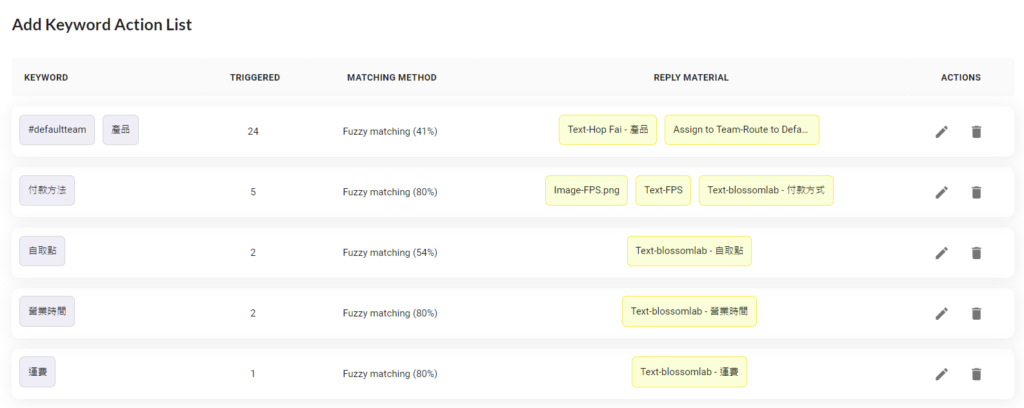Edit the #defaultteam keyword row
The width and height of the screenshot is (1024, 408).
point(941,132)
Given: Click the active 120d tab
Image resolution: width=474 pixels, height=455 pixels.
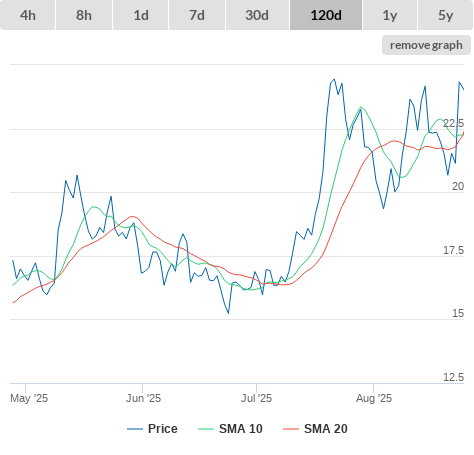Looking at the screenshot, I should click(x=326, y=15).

════════

▶ **Task**
The copy must begin at the line containing "Image resolution: width=474" and end at the last line of the data above, with every line retyped exactly and no pictures included.

▶ **Result of this exercise**
Image resolution: width=474 pixels, height=455 pixels.
Looking at the screenshot, I should click(x=326, y=15).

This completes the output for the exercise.